# Your task
Rewrite the material from the line containing "switch to ftp (347, 381)" up to and including its final line, adjusting each coordinate by -78 and leaving the pictures out.

[Start Dataset entries]

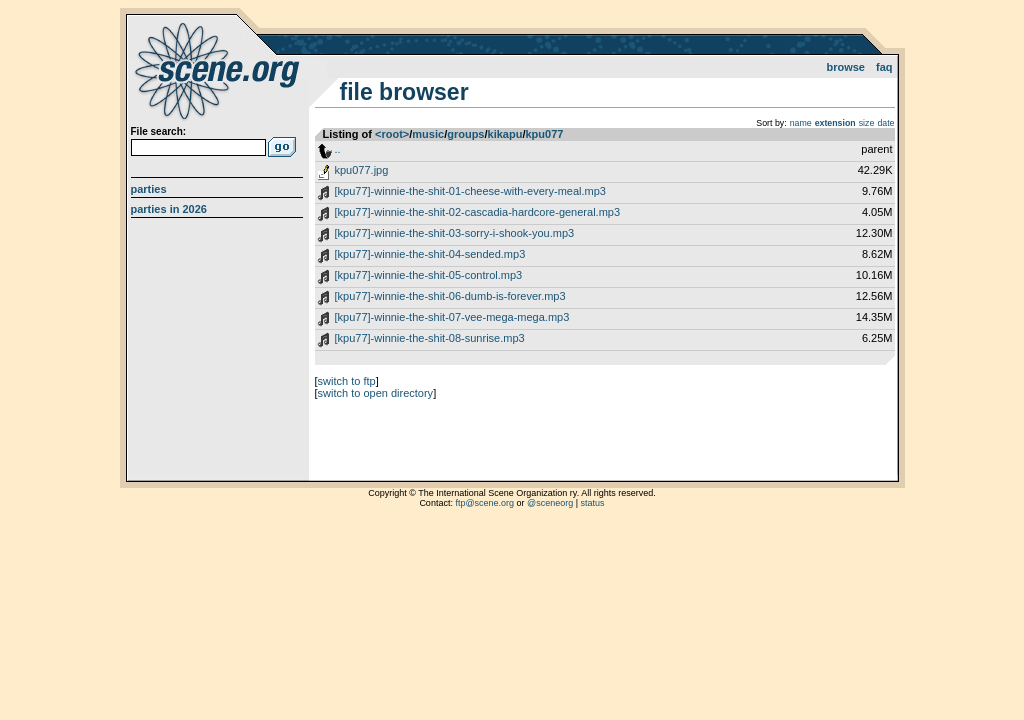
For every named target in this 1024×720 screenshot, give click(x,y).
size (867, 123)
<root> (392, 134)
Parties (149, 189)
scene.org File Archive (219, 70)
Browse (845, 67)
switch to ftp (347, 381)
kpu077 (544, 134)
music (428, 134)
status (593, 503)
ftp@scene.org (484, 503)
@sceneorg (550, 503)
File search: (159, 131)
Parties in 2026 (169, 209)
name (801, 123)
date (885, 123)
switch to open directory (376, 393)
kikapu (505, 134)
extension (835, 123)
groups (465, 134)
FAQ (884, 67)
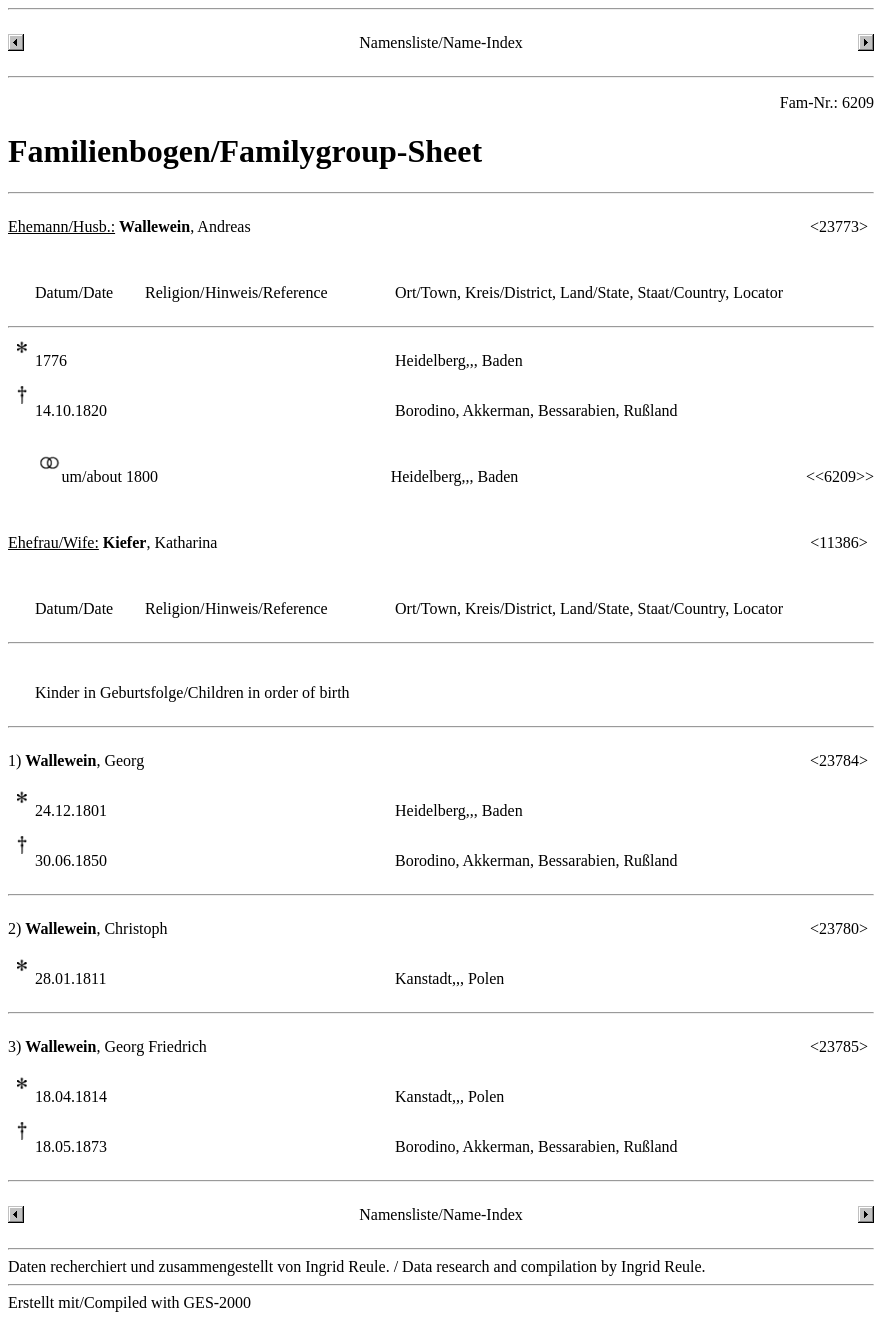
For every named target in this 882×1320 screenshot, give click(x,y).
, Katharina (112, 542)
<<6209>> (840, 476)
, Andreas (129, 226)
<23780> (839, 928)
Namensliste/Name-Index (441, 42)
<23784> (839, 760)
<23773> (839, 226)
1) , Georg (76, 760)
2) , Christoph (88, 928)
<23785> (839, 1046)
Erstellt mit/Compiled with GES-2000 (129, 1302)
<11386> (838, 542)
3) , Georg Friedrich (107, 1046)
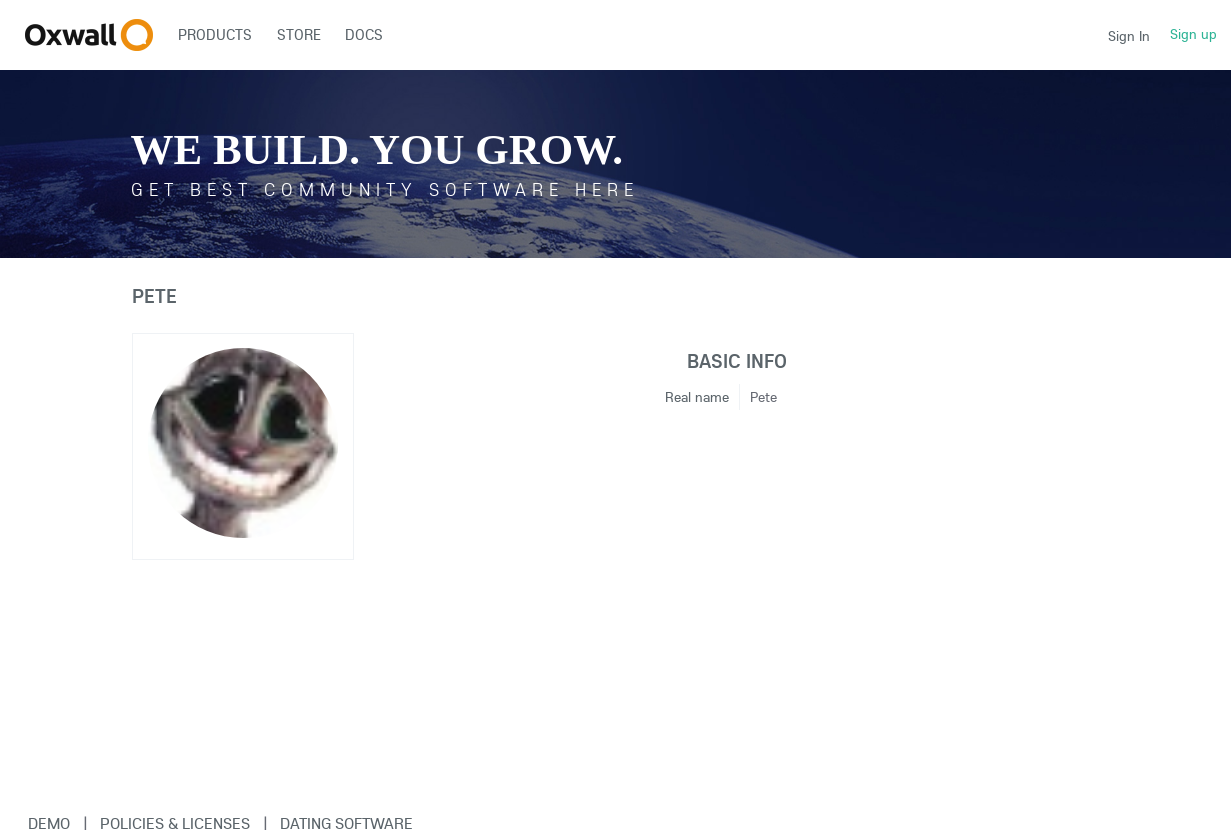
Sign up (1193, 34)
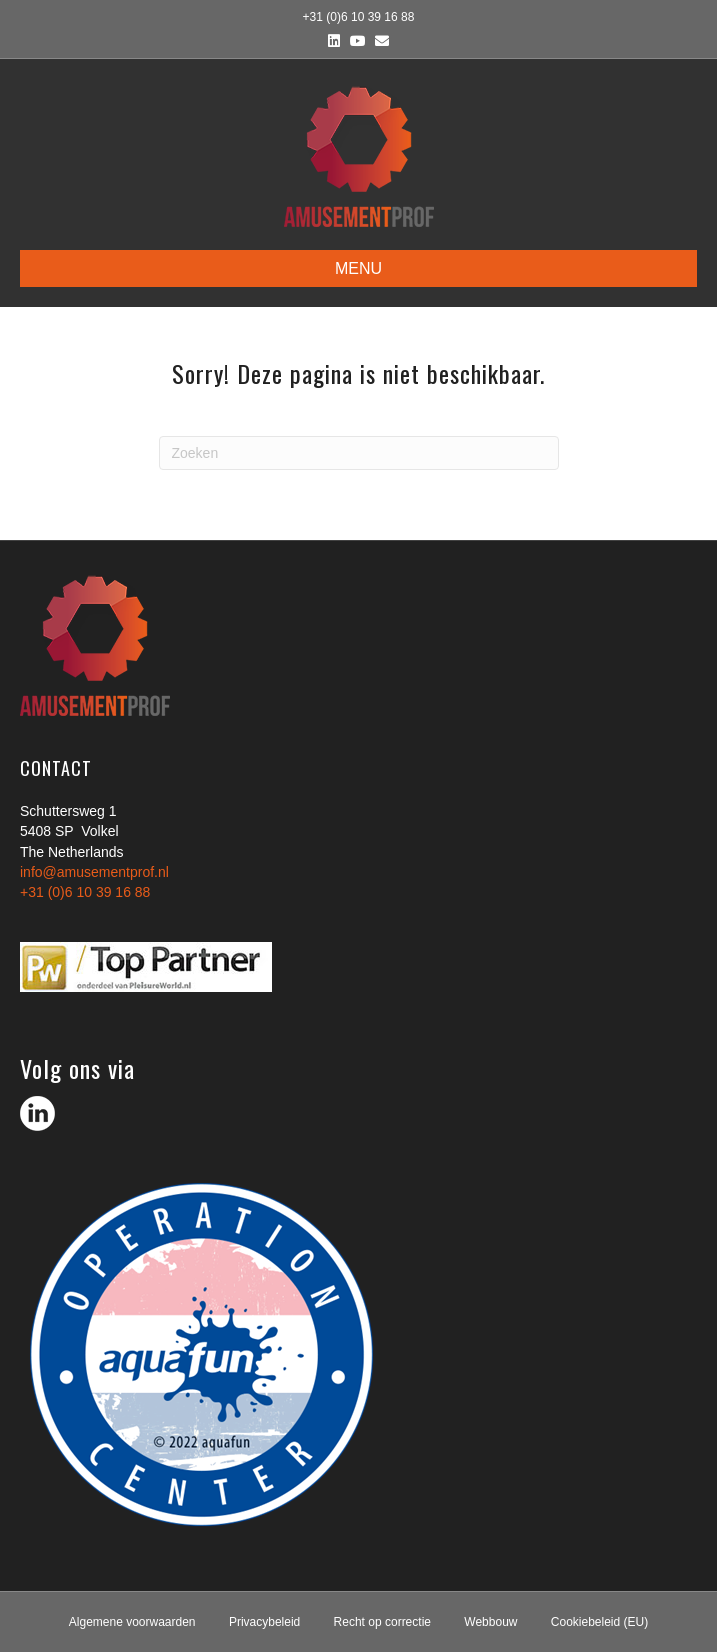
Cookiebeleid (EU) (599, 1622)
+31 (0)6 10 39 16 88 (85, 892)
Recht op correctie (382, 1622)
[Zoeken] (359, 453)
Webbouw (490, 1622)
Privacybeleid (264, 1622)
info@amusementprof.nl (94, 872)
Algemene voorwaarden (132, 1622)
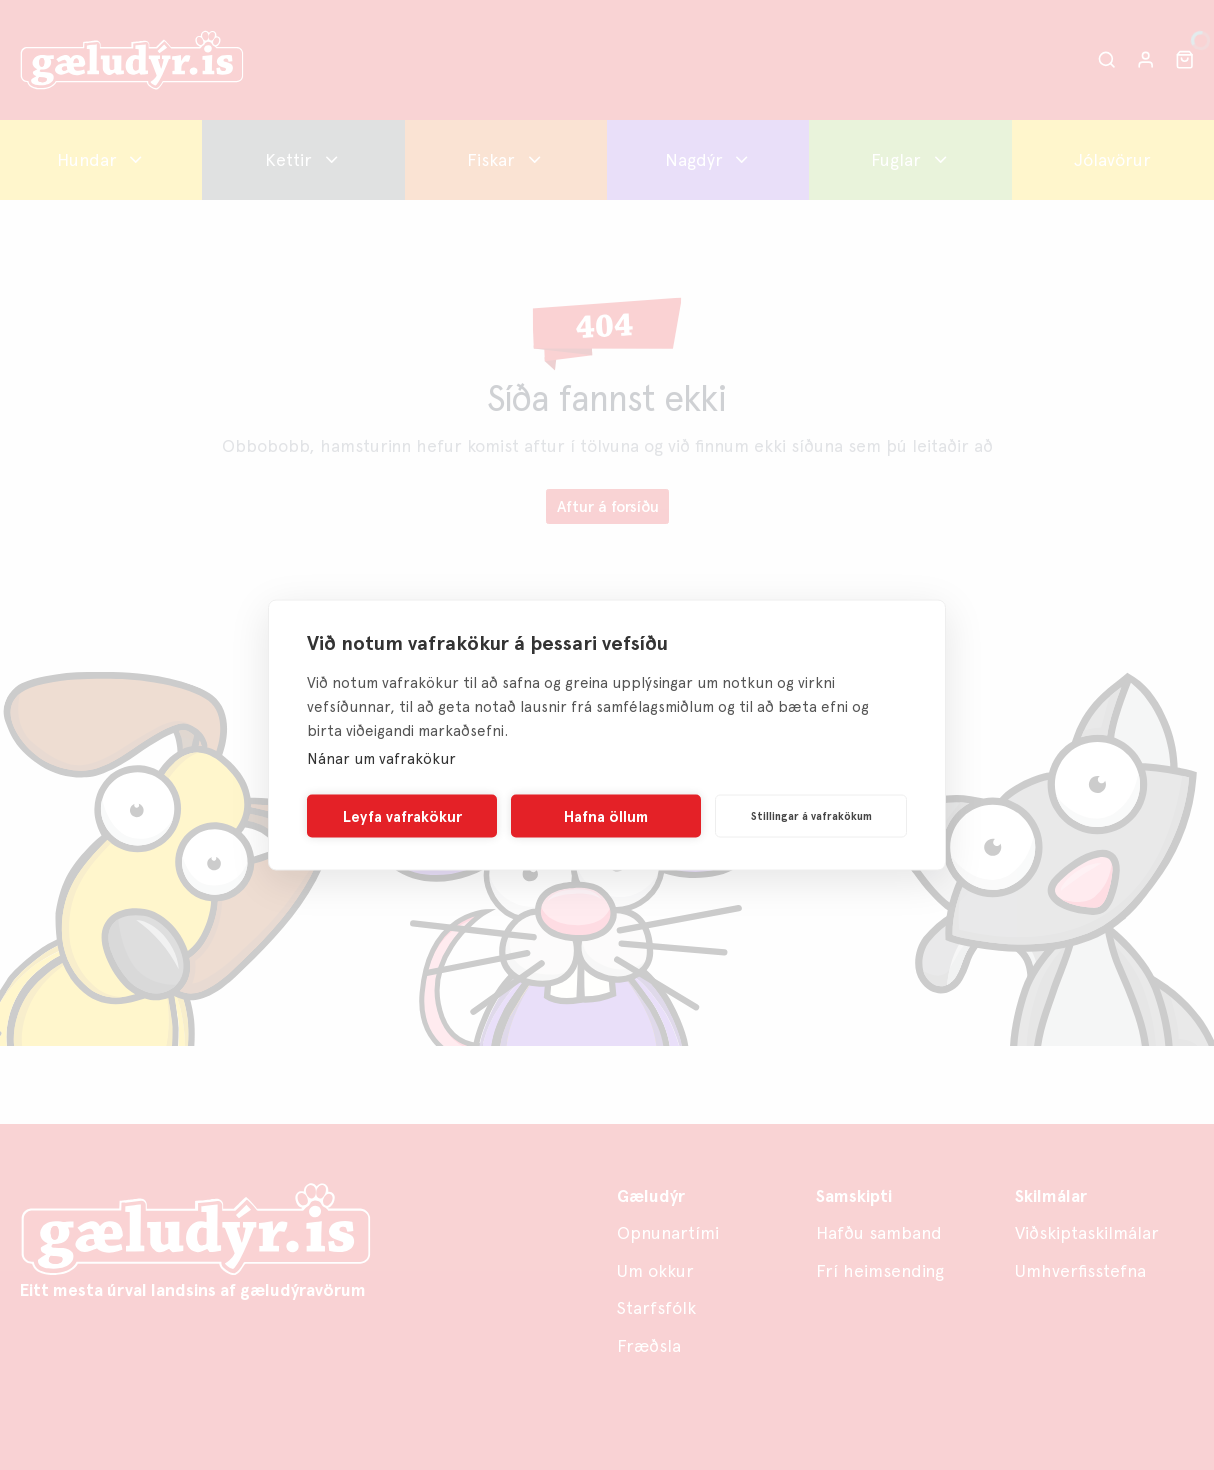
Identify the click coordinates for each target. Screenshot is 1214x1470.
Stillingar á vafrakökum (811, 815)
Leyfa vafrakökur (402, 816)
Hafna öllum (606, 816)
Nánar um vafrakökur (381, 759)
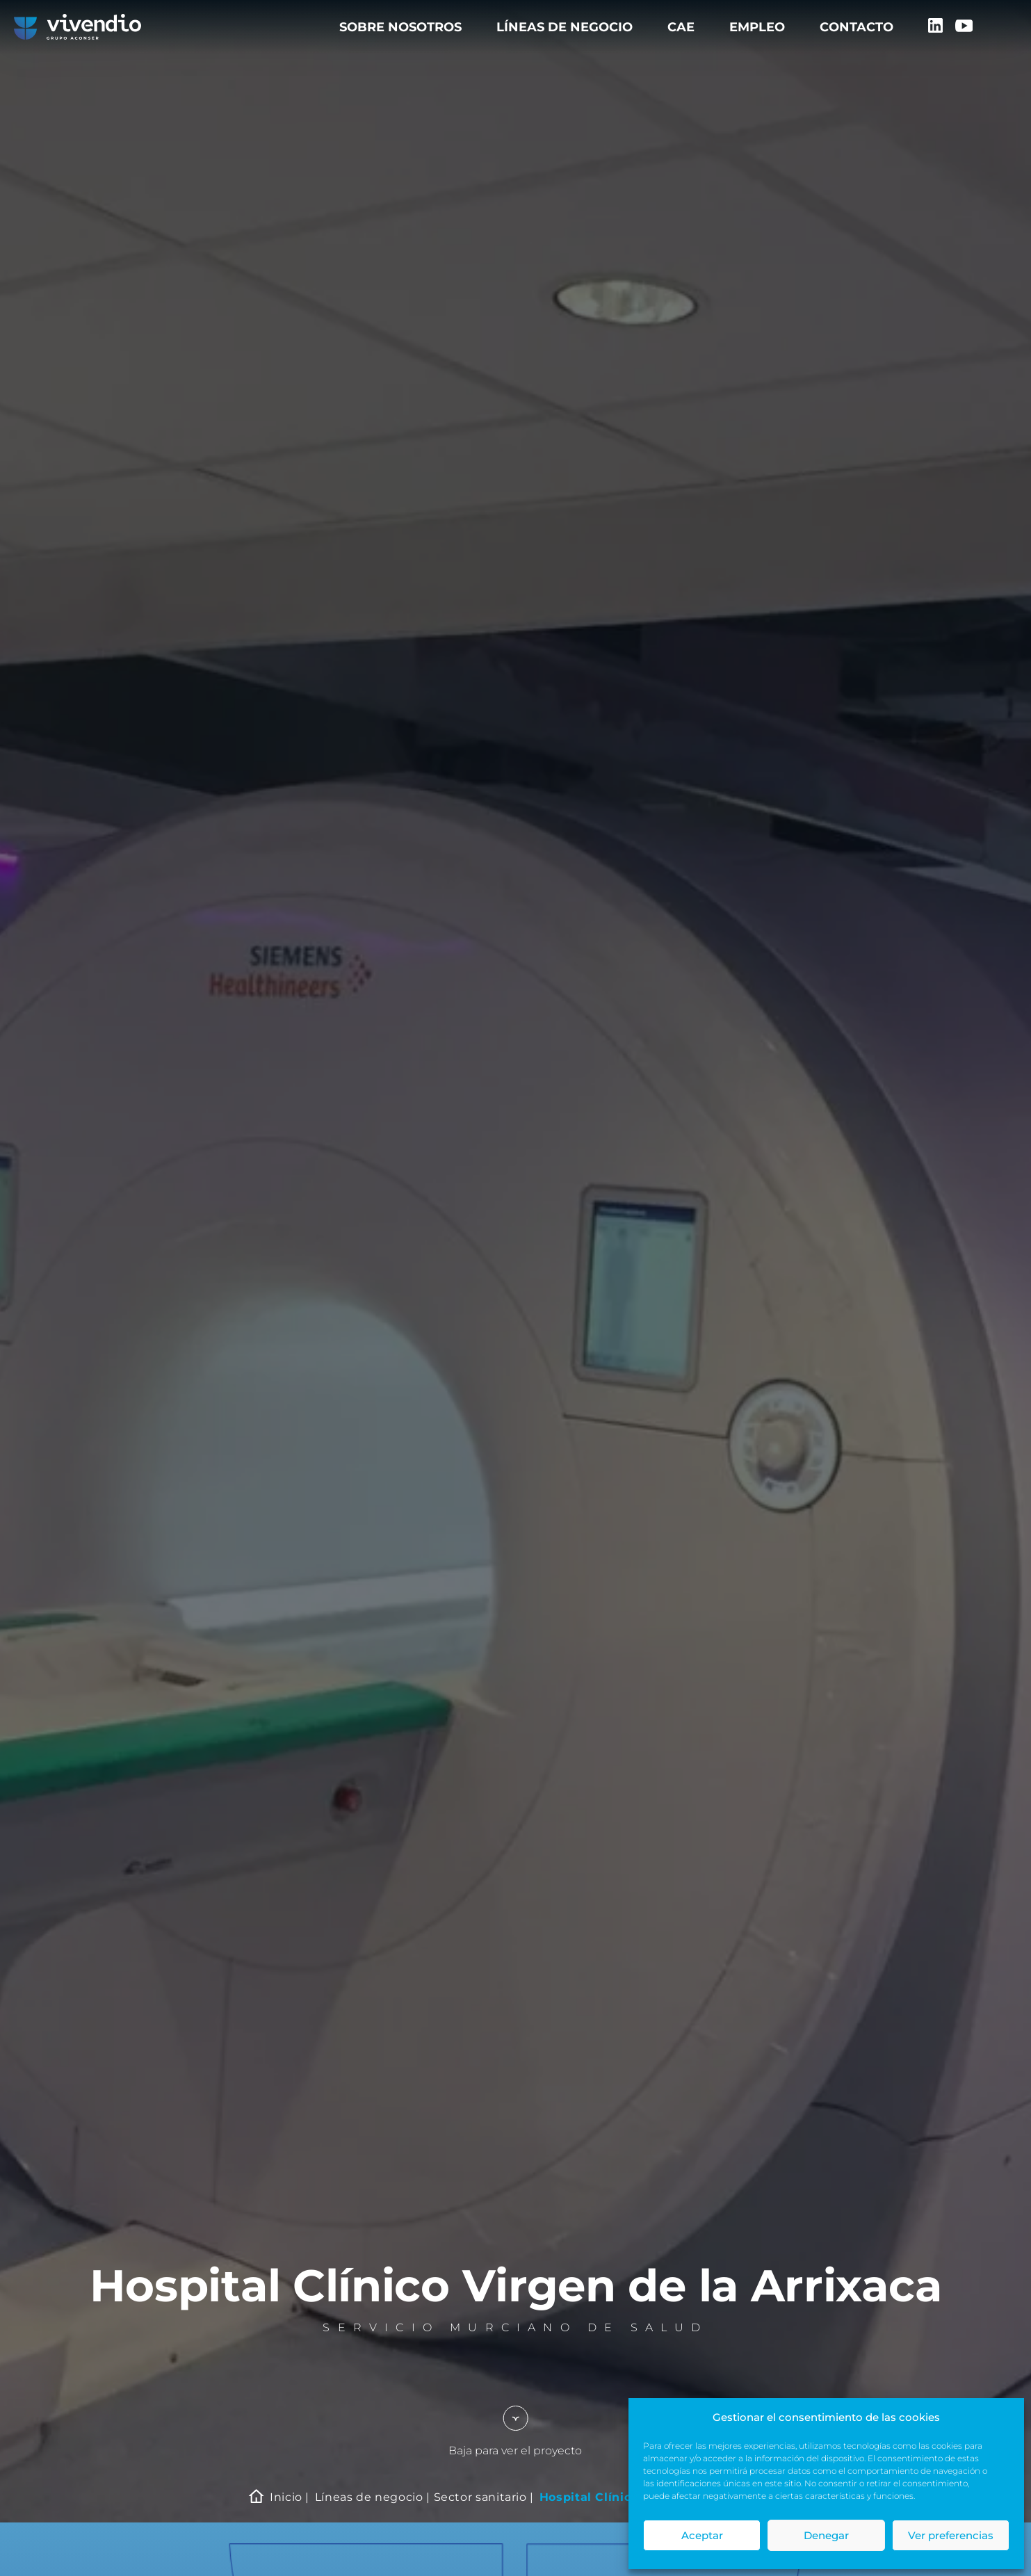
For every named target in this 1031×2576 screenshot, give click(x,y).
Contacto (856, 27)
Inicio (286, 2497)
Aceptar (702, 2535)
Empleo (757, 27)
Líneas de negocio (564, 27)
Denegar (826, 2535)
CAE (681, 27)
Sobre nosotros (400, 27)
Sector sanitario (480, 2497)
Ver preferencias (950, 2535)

[End Dataset entries]

# Written response
switch to ftp (269, 303)
kpu077 (466, 56)
music (350, 56)
status (515, 425)
ftp@scene.org (406, 425)
@sceneorg (472, 425)
File search: (81, 53)
Parties in 2026 (91, 131)
name (723, 45)
date (807, 45)
switch to open directory (298, 315)
kikapu (427, 56)
extension (757, 45)
groups (387, 56)
FAQ (806, -11)
For every named target in this 882×1320 screenshot, give click(x,y).
, Katharina (34, 464)
<<6209>> (762, 398)
, Andreas (51, 148)
<23780> (761, 850)
Namensliste/Name-Index (363, -36)
<23784> (761, 682)
<23773> (761, 148)
1) , Georg (-2, 682)
2) , Christoph (10, 850)
<23785> (761, 968)
Erstellt mit/Compiled with GES-2000 (51, 1224)
<11386> (760, 464)
3) , Georg Friedrich (29, 968)
Sign up (1115, -44)
Cookiebeleid (EU) (521, 1544)
+31 (0)6 10 39 16 88 (7, 814)
Recht op correctie (304, 1544)
[Zoeken] (281, 375)
Webbouw (412, 1544)
Privacybeleid (186, 1544)
info@amusementprof.nl (16, 794)
Algemene voorwaarden (54, 1544)
Identify the click coordinates for each target. Screenshot is 1214x1470.
Stillingar á vafrakökum (733, 737)
Leyfa vafrakökur (324, 738)
Hafna öllum (528, 738)
Nánar um vafrakökur (303, 681)
For every named target in this 1031×2576 screenshot, give click(x,y).
Contacto (778, -51)
Inicio (208, 2419)
Aceptar (624, 2457)
Empleo (679, -51)
Líneas de negocio (486, -51)
Denegar (748, 2457)
CAE (603, -51)
Sobre nosotros (322, -51)
Sector sanitario (402, 2419)
Ver preferencias (872, 2457)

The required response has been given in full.